Can their Success be your Marketing Victory?

Posted by Deborah | May 26th, 2015 | No responses

win-win

A savvy marketing or communications manager is the kind you want to be friends (as well as colleagues) with.

They’re the kind that manages, in their unique and admirable way, to dovetail strategic thinking with being the perfect opportunist.

Check out their desk drawer, and they’ll be the one with half a dozen Congratulations cards tucked away for when the moment strikes.

Why? Because they listen and hear about the successes, triumphs and celebrations of those around them, and they spring on those circumstances with impressive speed and attention to detail.

The point of course, is that, not only does this make a savvy marketing manager a great person to know when Sally in accounts announces her engagement or James in operations gets the dream promotion, but it also means she/he is ‘on the case’ when there’s a chance to piggy back on triumphs which will benefit your commercial world.

Take yesterday’s victory by Norwich City Football Club, for example.

The Canaries romped home victorious at Wembley in the Championship play-off final against Middlesbrough.

It doesn’t take a footballing pundit or grade A financier to work out that that win is worth an awful lot to ‘brand NCFC’ over the course of the coming months and years.

But more importantly, the triumph by the club creates all sorts of PR and marketing opportunities for brands or businesses wanting to ‘ride the coat tail’ of this success.

So today, no doubt, we’ll see bakery’s bidding for PR through the creation of a celebration cake, shops offering special purchases to ‘Yellows’, businesses applauding the team through their social communication channels, and perhaps even travel companies using it as one more message for why the county is a great place to visit.

And is there anything wrong with such piggyback PR?
Is it shameful to see a communications manager jump into action to associate with a brand or business’s victory at such a significant time of press attention?
Of course not. Done properly, it can be a great way of using some opportunistic marketing activity to align your corporate with another, to reach a new or varied audience, and to show yourself to be ‘aware’ of your surroundings.

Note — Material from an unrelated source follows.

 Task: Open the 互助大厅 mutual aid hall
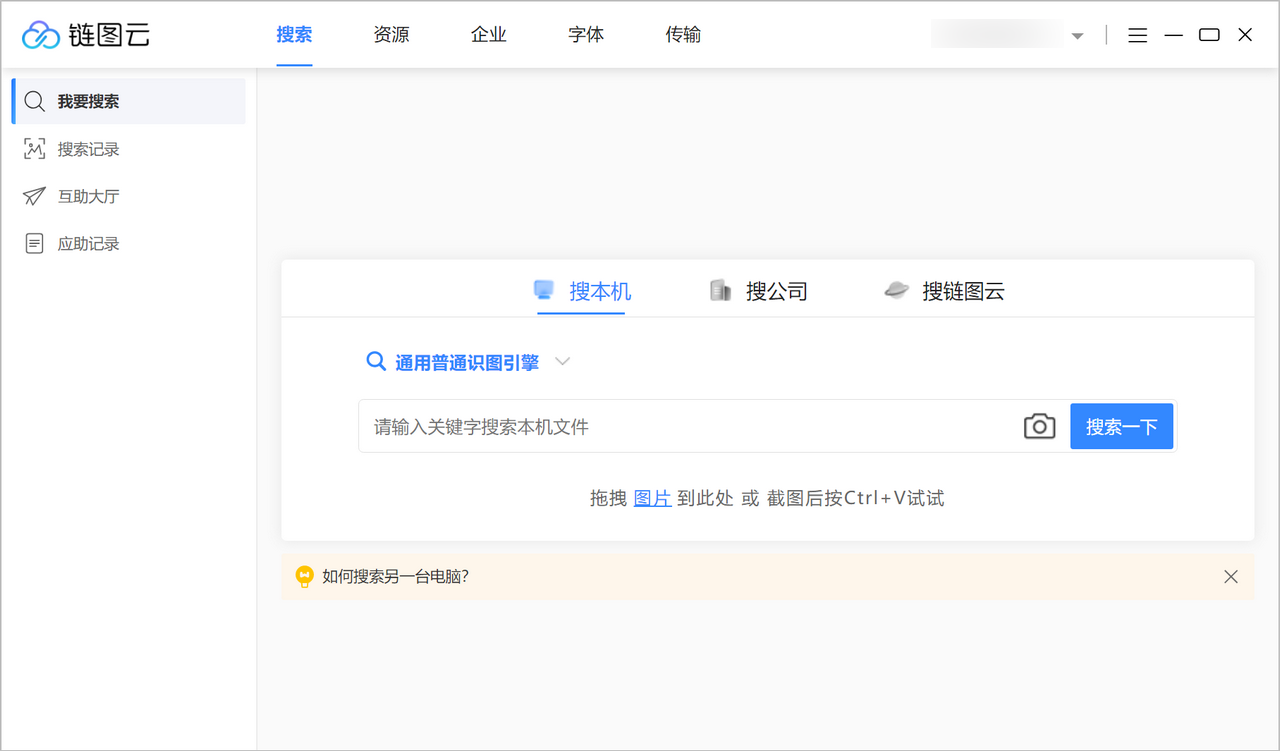click(85, 196)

It can gather a great deal of social ‘traffic’ through careful deployment, and score you huge strides in your organic web presence as a result.

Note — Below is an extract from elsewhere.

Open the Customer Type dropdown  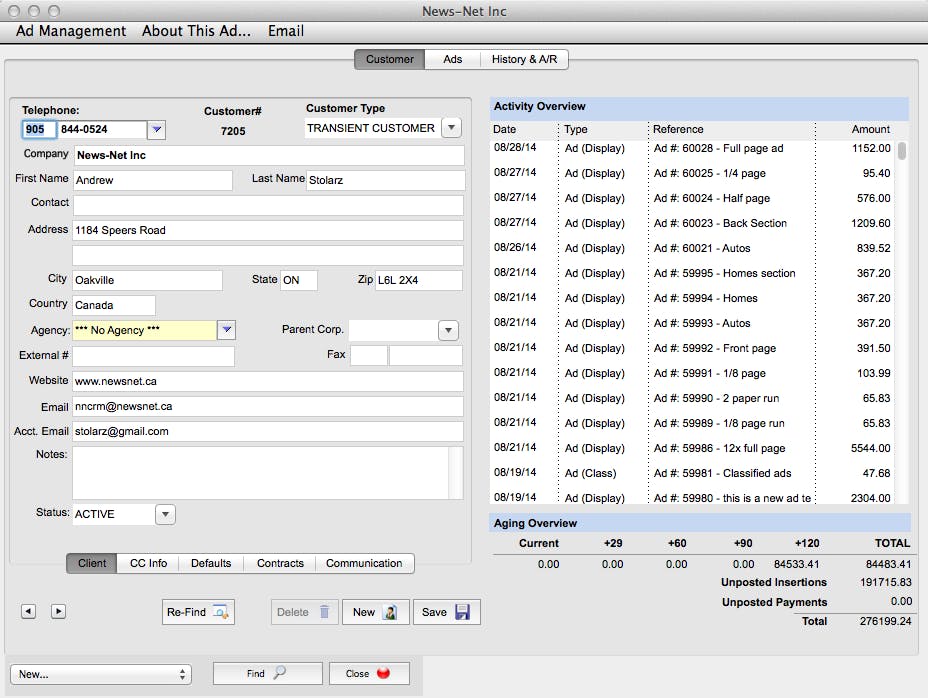451,128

But inevitably, your audience sees through insincere and ill-judged tactics which scream “we’re trying to make this about us!!”.

So, here’s a few key pointers on what to consider in the case of real-time PR piggybacking or cause-related marketing:

 

Know why you’re doing it:

It’s not good enough to say you’re doing it because you want lots of column inches. Consider whether you’re looking to get closer links to the brand themselves, whether your core customer-base will understand your tactic, and what success from your efforts would look like.

 

Communicate with those you plan to implement the alignment:

While there’s nothing dictating that you should ‘tell’ the other organisation that you’re planning to piggyback on their latest story, it can really help to liaise with them and inform them about your endeavours.

This will mean you’ll both maximise on any resulting promotional effects. It will also give them a chance to share with you whether your tactic is way off beam or whether it’s already been implemented by another party.

 

Understand the importance of real-time response:
Sitting on an idea and waiting for a few days or weeks to consider your strategy is not something which works well with cause-related marketing and similar initiatives.

Your endeavours will work, in part, because you’ve been quick off the mark and responded ‘in the moment’.

Remember news gathers and distributes at such a pace these days that being a few days ‘old’ with a story makes you look tired and inappropriate.

 

It’s less about hijack, and more about sharing the wave:

It would be a poor marketing tactic to try and ‘news hijack’ altogether. Remember, the best way is to ‘ride the wave’ and be part of the story’s momentum, rather than screaming ‘look at me, look at me’.

Take time to explore what’s being said about the story, by whom and through what channel. Share in this story-telling and content-marketing, but in a manner which respects this wasn’t your original story to narrate.

 

Build on a formed relationships:
When the story fades, don’t miss the opportunity to keep aligned with the brand or its associated ‘voices’. A follow-through should be part of your tactic. Emphasise your willingness to be associated in the future. Explore what might come for a connected marketing effort in the future.